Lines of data
□ □ □ □
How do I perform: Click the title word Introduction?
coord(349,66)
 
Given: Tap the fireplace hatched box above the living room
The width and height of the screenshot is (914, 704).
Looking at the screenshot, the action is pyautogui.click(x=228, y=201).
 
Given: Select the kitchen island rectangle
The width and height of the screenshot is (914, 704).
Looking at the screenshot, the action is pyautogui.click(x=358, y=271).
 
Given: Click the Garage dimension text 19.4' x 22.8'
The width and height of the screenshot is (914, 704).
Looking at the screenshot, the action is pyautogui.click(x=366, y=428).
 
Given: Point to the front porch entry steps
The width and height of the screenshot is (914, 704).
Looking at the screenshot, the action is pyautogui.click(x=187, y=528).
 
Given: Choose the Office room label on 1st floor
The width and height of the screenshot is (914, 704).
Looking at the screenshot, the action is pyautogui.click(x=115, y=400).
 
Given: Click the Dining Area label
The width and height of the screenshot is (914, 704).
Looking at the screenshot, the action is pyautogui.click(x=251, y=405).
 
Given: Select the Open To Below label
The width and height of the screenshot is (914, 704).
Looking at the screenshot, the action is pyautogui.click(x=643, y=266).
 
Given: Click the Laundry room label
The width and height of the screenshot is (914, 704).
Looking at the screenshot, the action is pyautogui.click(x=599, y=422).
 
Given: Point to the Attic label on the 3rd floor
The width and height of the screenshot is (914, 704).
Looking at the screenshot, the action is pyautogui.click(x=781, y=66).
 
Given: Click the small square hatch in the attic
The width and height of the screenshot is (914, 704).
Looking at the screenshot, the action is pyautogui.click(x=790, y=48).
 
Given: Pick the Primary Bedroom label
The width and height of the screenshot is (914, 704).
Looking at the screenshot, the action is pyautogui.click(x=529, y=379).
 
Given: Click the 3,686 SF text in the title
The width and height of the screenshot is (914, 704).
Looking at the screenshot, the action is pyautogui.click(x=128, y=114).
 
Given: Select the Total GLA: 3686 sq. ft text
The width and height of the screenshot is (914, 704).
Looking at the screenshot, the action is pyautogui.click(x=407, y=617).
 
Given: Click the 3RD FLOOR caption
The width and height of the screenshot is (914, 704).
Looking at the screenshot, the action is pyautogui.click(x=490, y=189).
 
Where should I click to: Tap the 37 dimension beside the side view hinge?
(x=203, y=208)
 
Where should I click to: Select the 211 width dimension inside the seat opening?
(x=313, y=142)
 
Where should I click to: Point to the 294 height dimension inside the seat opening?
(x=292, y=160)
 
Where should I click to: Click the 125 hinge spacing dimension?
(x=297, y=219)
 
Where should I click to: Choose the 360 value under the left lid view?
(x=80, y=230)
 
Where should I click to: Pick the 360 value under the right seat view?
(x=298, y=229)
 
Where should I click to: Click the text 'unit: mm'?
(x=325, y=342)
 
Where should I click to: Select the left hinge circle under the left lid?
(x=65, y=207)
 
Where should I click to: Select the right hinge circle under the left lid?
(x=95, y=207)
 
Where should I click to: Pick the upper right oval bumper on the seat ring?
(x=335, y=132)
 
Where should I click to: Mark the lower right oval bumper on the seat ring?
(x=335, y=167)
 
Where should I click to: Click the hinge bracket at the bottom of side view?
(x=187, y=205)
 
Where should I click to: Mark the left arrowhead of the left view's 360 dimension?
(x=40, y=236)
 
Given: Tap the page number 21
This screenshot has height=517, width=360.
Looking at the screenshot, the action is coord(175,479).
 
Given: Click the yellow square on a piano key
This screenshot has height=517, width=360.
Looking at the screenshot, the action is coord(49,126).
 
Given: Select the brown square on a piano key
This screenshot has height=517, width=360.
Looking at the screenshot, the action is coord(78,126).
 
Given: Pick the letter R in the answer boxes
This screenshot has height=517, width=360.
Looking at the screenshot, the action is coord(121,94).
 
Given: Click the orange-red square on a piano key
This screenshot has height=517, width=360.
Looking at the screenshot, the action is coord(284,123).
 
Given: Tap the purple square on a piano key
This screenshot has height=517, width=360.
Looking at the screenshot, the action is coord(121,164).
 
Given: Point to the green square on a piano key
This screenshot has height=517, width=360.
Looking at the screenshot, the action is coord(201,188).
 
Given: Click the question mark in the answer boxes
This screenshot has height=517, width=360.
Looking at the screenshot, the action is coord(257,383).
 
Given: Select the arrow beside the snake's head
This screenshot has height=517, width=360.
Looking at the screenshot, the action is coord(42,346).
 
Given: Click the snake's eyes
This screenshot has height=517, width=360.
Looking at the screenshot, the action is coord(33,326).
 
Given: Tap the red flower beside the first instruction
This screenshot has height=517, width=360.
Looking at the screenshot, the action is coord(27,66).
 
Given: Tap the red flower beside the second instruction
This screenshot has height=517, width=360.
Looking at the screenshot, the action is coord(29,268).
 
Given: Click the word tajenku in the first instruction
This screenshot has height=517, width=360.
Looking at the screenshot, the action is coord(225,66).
□ □ □ □
_Work to do_.
Reproduce the lines of material above word for word, without changing anything.

_Exercise solution_.
How do I perform: Click the title word Introduction?
coord(349,66)
 
Given: Tap the fireplace hatched box above the living room
The width and height of the screenshot is (914, 704).
Looking at the screenshot, the action is pyautogui.click(x=228, y=201).
 
Given: Select the kitchen island rectangle
The width and height of the screenshot is (914, 704).
Looking at the screenshot, the action is pyautogui.click(x=358, y=271).
 
Given: Click the Garage dimension text 19.4' x 22.8'
The width and height of the screenshot is (914, 704).
Looking at the screenshot, the action is pyautogui.click(x=366, y=428).
 
Given: Point to the front porch entry steps
The width and height of the screenshot is (914, 704).
Looking at the screenshot, the action is pyautogui.click(x=187, y=528).
 
Given: Choose the Office room label on 1st floor
The width and height of the screenshot is (914, 704).
Looking at the screenshot, the action is pyautogui.click(x=115, y=400).
 
Given: Click the Dining Area label
The width and height of the screenshot is (914, 704).
Looking at the screenshot, the action is pyautogui.click(x=251, y=405).
 
Given: Select the Open To Below label
The width and height of the screenshot is (914, 704).
Looking at the screenshot, the action is pyautogui.click(x=643, y=266).
 
Given: Click the Laundry room label
The width and height of the screenshot is (914, 704).
Looking at the screenshot, the action is pyautogui.click(x=599, y=422).
 
Given: Point to the Attic label on the 3rd floor
The width and height of the screenshot is (914, 704).
Looking at the screenshot, the action is pyautogui.click(x=781, y=66).
 
Given: Click the small square hatch in the attic
The width and height of the screenshot is (914, 704).
Looking at the screenshot, the action is pyautogui.click(x=790, y=48).
 
Given: Pick the Primary Bedroom label
The width and height of the screenshot is (914, 704).
Looking at the screenshot, the action is pyautogui.click(x=529, y=379).
 
Given: Click the 3,686 SF text in the title
The width and height of the screenshot is (914, 704).
Looking at the screenshot, the action is pyautogui.click(x=128, y=114).
 
Given: Select the Total GLA: 3686 sq. ft text
The width and height of the screenshot is (914, 704).
Looking at the screenshot, the action is pyautogui.click(x=407, y=617).
 
Given: Click the 3RD FLOOR caption
The width and height of the screenshot is (914, 704).
Looking at the screenshot, the action is pyautogui.click(x=490, y=189).
 
Where should I click to: Tap the 37 dimension beside the side view hinge?
(x=203, y=208)
 
Where should I click to: Select the 211 width dimension inside the seat opening?
(x=313, y=142)
 
Where should I click to: Point to the 294 height dimension inside the seat opening?
(x=292, y=160)
 
Where should I click to: Click the 125 hinge spacing dimension?
(x=297, y=219)
 
Where should I click to: Choose the 360 value under the left lid view?
(x=80, y=230)
 
Where should I click to: Pick the 360 value under the right seat view?
(x=298, y=229)
 
Where should I click to: Click the text 'unit: mm'?
(x=325, y=342)
 
Where should I click to: Select the left hinge circle under the left lid?
(x=65, y=207)
 
Where should I click to: Select the right hinge circle under the left lid?
(x=95, y=207)
 
Where should I click to: Pick the upper right oval bumper on the seat ring?
(x=335, y=132)
 
Where should I click to: Mark the lower right oval bumper on the seat ring?
(x=335, y=167)
 
Where should I click to: Click the hinge bracket at the bottom of side view?
(x=187, y=205)
 
Where should I click to: Mark the left arrowhead of the left view's 360 dimension?
(x=40, y=236)
 
Given: Tap the page number 21
This screenshot has height=517, width=360.
Looking at the screenshot, the action is coord(175,479).
 
Given: Click the yellow square on a piano key
This screenshot has height=517, width=360.
Looking at the screenshot, the action is coord(49,126).
 
Given: Select the brown square on a piano key
This screenshot has height=517, width=360.
Looking at the screenshot, the action is coord(78,126).
 
Given: Pick the letter R in the answer boxes
This screenshot has height=517, width=360.
Looking at the screenshot, the action is coord(121,94).
 
Given: Click the orange-red square on a piano key
This screenshot has height=517, width=360.
Looking at the screenshot, the action is coord(284,123).
 
Given: Tap the purple square on a piano key
This screenshot has height=517, width=360.
Looking at the screenshot, the action is coord(121,164).
 
Given: Point to the green square on a piano key
This screenshot has height=517, width=360.
Looking at the screenshot, the action is coord(201,188).
 
Given: Click the question mark in the answer boxes
This screenshot has height=517, width=360.
Looking at the screenshot, the action is coord(257,383).
 
Given: Select the arrow beside the snake's head
This screenshot has height=517, width=360.
Looking at the screenshot, the action is coord(42,346).
 
Given: Click the snake's eyes
This screenshot has height=517, width=360.
Looking at the screenshot, the action is coord(33,326).
 
Given: Tap the red flower beside the first instruction
This screenshot has height=517, width=360.
Looking at the screenshot, the action is coord(27,66).
 
Given: Tap the red flower beside the second instruction
This screenshot has height=517, width=360.
Looking at the screenshot, the action is coord(29,268).
 
Given: Click the word tajenku in the first instruction
This screenshot has height=517, width=360.
Looking at the screenshot, the action is coord(225,66).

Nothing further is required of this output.